Nach jahrelanger Beschäftigung mit Themen und Texten aus der Antike und deren Rezeption in der europäischen Kulturtradition stellt die Begegnung mit Zeugnissen der Antike gewissermaßen für die Schülerinnen und Schüler einen Höhepunkt ihrer interkulturellen Erfahrung dar.
Wenn es ihnen möglich wird, ihre im Unterricht erworbenen Kenntnisse am authentischen Entstehungsort der Texte in der direkten Auseinandersetzung mit der Architektur und den Kunstwerken und damit in Bezug auf die in ihnen propagierten Wertvorstellungen mit unseren Maßstäben und Selbstverständlichkeiten in einem vertieften Verstehensprozess zu reflektieren, leisten Studienfahrten in die Zentren europäischer Kultur in prägender Weise kulturelle Persönlichkeitsbildung.

Studienfahrten sind somit eine fruchtbare und notwendige Ergänzung des sprachlich-literarisch ausgerichteten Altsprachlichen Unterrichts. Sie stellen mit ihrem besonderen Charakter einer von wissenschaftlich geschulten Fachkräften geleiteten Bildungsreise einen Typ von Schulfahrt dar, der zunehmend aus der Erlebenswelt der Schüler zu verschwinden droht, den es aufgrund seiner Bildungswirksamkeit aber zu bewahren gilt.
Der Niedersächsische Altphilologenverband fordert daher, das Budget der eigenverantwortlichen Schulen so auszustatten, dass Schülern nicht aus Geldmangel die Möglichkeit genommen wird, Schulfahrten zu erleben. Ohne ein klares, auch finanzielles Bekenntnis – ist der Erlassentwurf ein Fahrten-Verhinderungserlass, der insbesondere die kostenintensiveren, dafür aber bildungswirksamen Studien- oder Austauschreisen in Gefahr bringt.

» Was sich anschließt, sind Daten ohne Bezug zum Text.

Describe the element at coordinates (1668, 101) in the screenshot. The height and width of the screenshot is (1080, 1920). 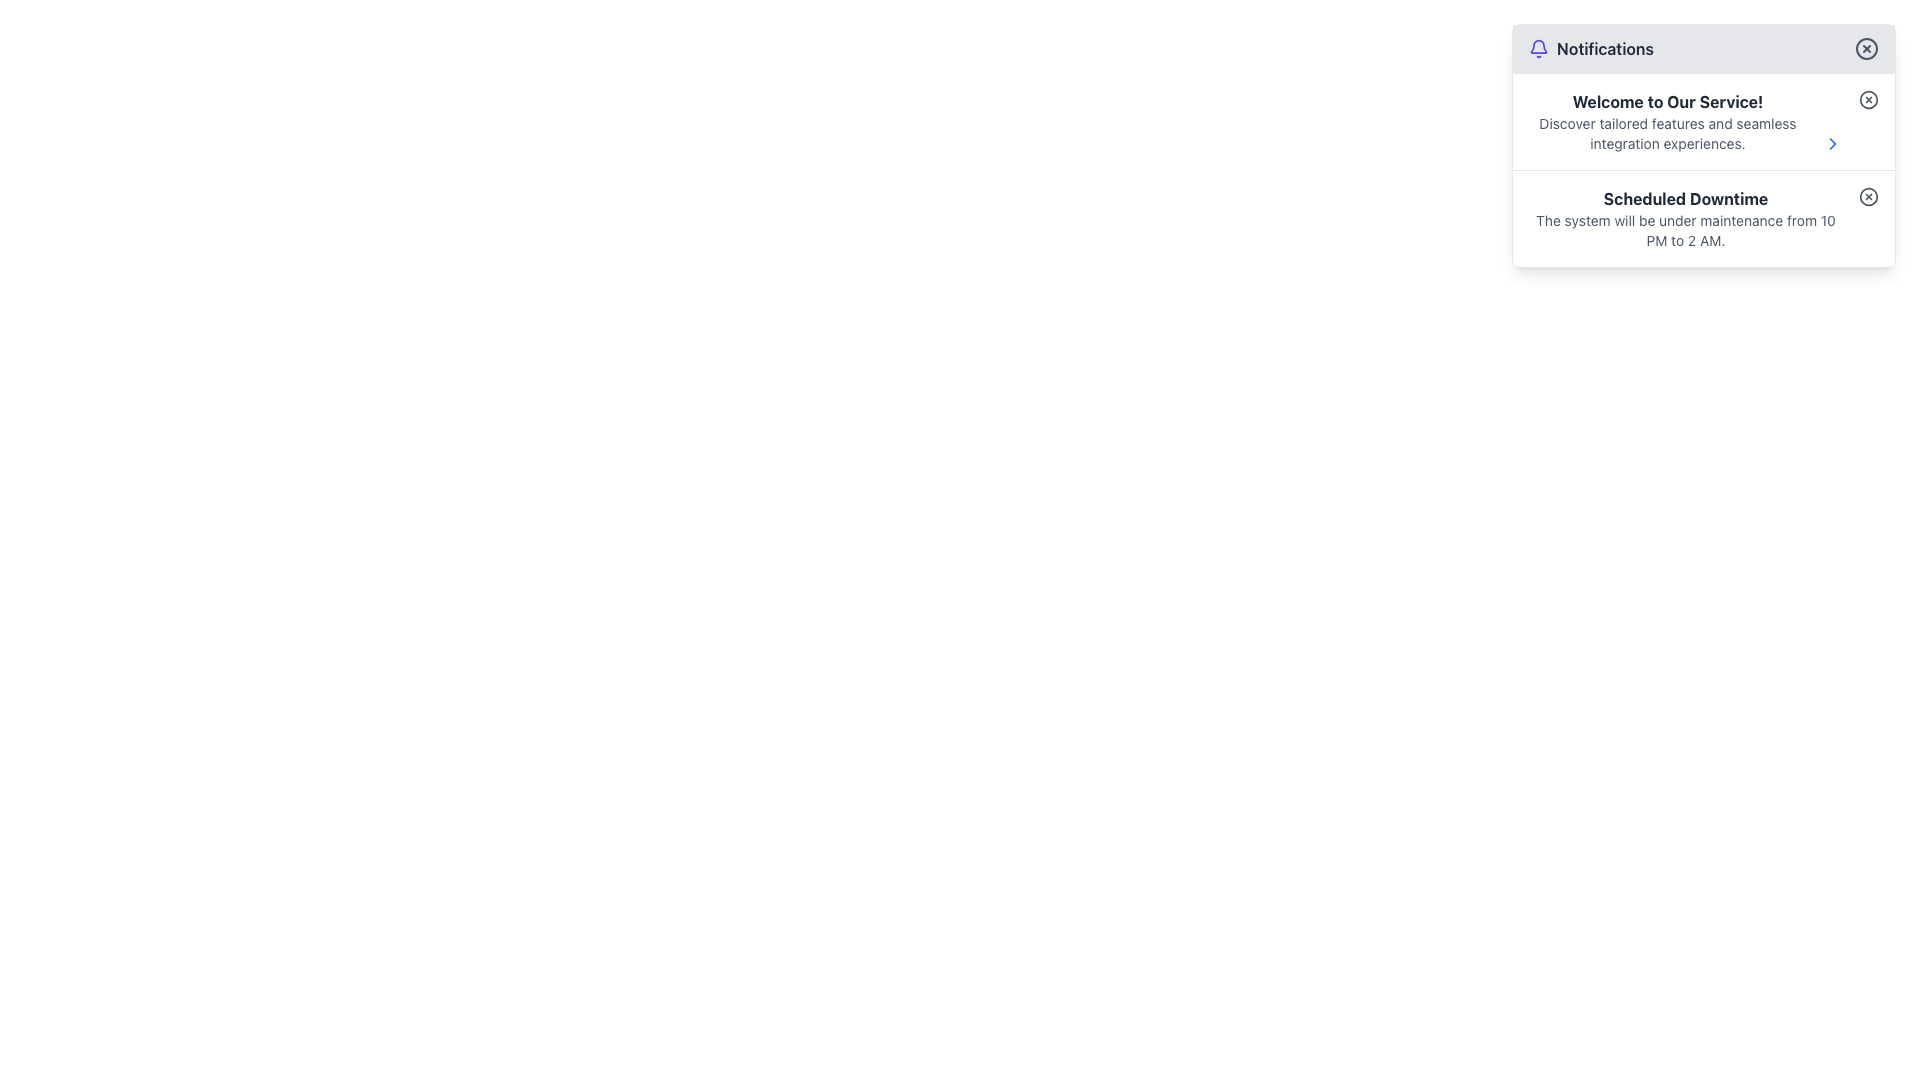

Der Niedersächsische Altphilologenverband appelliert zudem an die Landes-regierung, für die „Nutzung von Freiplätzen durch Lehrkräfte" insbesondere für kostenintensive Studien- oder Austauschreisen die rechtlichen Grundlagen zu schaffen. Da die den Lehrern entstehenden Reisekosten keine privaten Kosten, sondern nur durch Vorleistung für den Dienstherrn entstandene Kosten sind, sollten die von den Reiseveranstaltern gewährten Freiplätze dazu verwendet werden, durch Überweisung des Gegenwertes des Freiplatzes auf das Schulkonto das Fahrtenbudget der Schule aufzustocken, um so durch mehr Finanzmittel die Verpflichtungen des Dienstherrn zur Erstattung der Fahrtenkosten gewährleisten zu können.

Prüfenswert könnte auch sein, analog zur Lernmittelleihgebühr eine Schulfahrten-gebühr von allen Eltern, deren Kinder an Schulfahrten teilnehmen, zu erheben (z.B. prozentual zu den Schulfahrtenkosten oder als Festsatz), um das Fahrtenbudget der Schule so aufzustocken, dass es für die vorgesehenen Schulfahrten ausreicht.